The per-diem. The $230.83 figure is the CMS FY2026 routine home care rate for days one through sixty, from the FY2026 Hospice Wage Index Final Rule.

What we are not claiming. We make no claim about how much time MerlinRx saves. That figure is yours to supply, and once you are a client, yours to measure against the baseline we record before go-live.

The arithmetic runs the other direction too, and that version is easier to feel. Every hour a coordinator spends on hold is an hour you are paying a salary for, spent on work the program should not have generated. That cost does not show up as a pharmacy expense. It shows up as a coordinator who needs a second coordinator, a manager who stays late, a nurse who leaves for a job with fewer phone calls. The bill still comes. It just arrives somewhere the pharmacy invoice cannot see.
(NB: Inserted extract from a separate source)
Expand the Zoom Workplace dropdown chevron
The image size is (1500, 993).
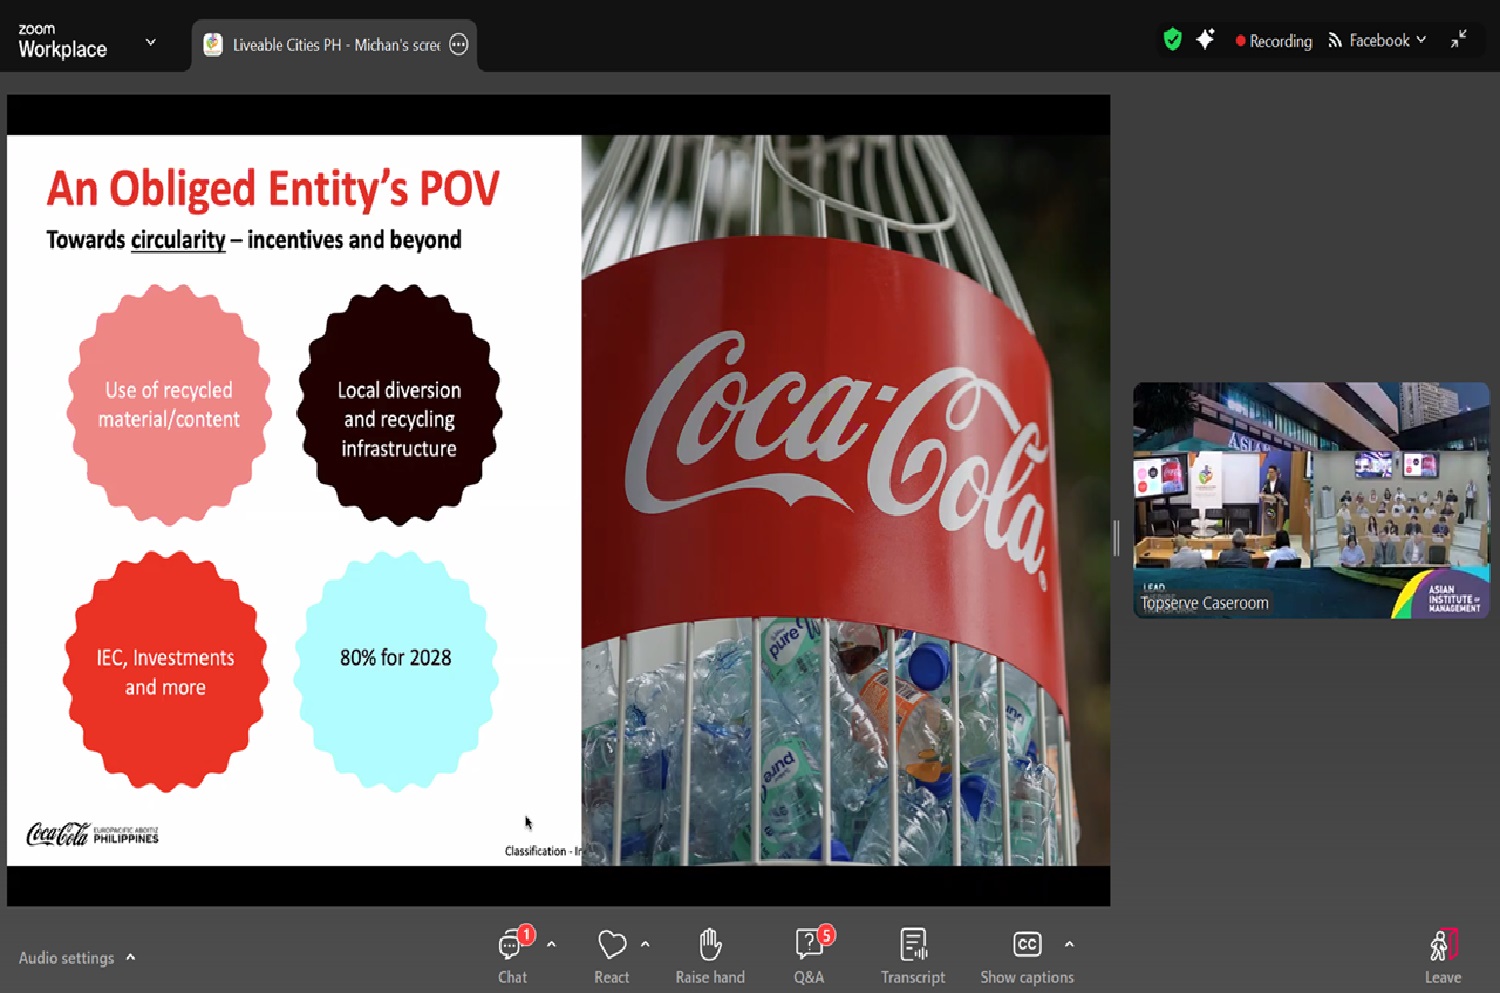click(151, 43)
The line nobody is accountable for

Here is the uncomfortable part. A vendor whose invoice is built around drug spend has every reason to manage the number on the invoice, and no particular reason to manage the hours that never appear on it. Worse, a vendor paid per claim has an active reason to generate more touches, more fills, more rejections to resolve, more reasons for your team to pick up the phone. The invisible line is not an oversight. In some arrangements it is a feature.
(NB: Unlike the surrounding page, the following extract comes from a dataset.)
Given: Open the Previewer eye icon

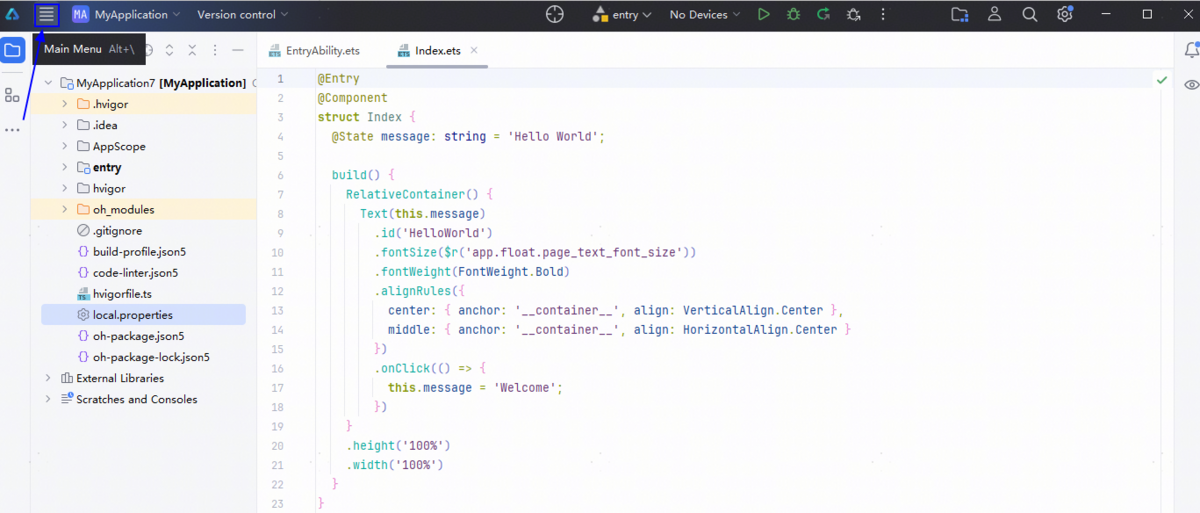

That is what makes it dangerous. A cost that no one is accountable for is a cost that grows. When you compare vendors on the invoice alone, you are comparing them on the one line they were built to optimize, while the line that quietly drains your staff and your margin stays out of frame. The lowest invoice can sit on top of the highest total cost, and nothing in the comparison would tell you.

What it looks like when the hours come back

The way to shrink the invisible line is to stop manufacturing it, and most of it is manufactured by fragmentation. When the work lives in one platform instead of scattered across a portal, an EHR tab, and a phone line, the hours come back.
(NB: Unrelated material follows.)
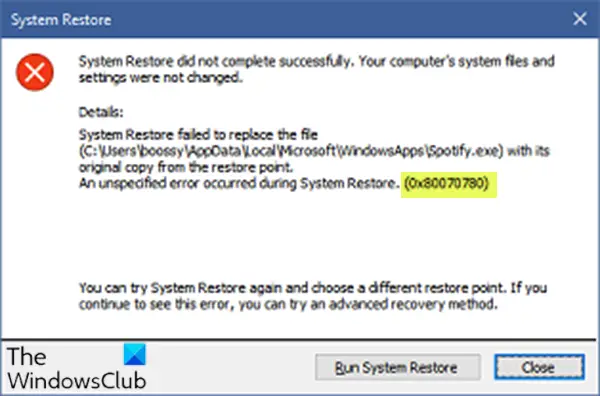The height and width of the screenshot is (396, 600).
Task: Click the blue TheWindowsClub logo square
Action: point(135,354)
In MerlinRx, orders, prescriptions, claims, formulary, and prior authorizations sit in one system. A coordinator works prior authorizations from a single worklist instead of a voicemail trail. Price and coverage can be checked against contract rates before a claim goes out, so fewer of them come back as rejections to chase. Prescribers clear a pending queue in bulk, and agent delegation lets routine work move without pulling a physician into every script. The nurse can see where a medication is instead of calling to find out, and the script that reaches the pharmacy counter is one built to process cleanly the first time.

None of that is a time-savings promise. We have no client data to put a number on it, and we are not going to invent one. It is a description of where the hours currently go and what removes the reason they are spent. The number you put on your own invisible line is the number to hold any platform against, including ours.

The line that matters most

The invoice will keep reconciling. It will keep showing drug cost and fees, and it will keep saying nothing about the afternoon your coordinator lost to a hold queue or the visit your nurse did not make. The only way to manage a cost you cannot see on the bill is to choose a system that does not create it in the first place.

So before you renew on the strength of a clean-looking invoice, ask the question the invoice cannot answer: what is your team's time actually costing you, and who profits when it is spent?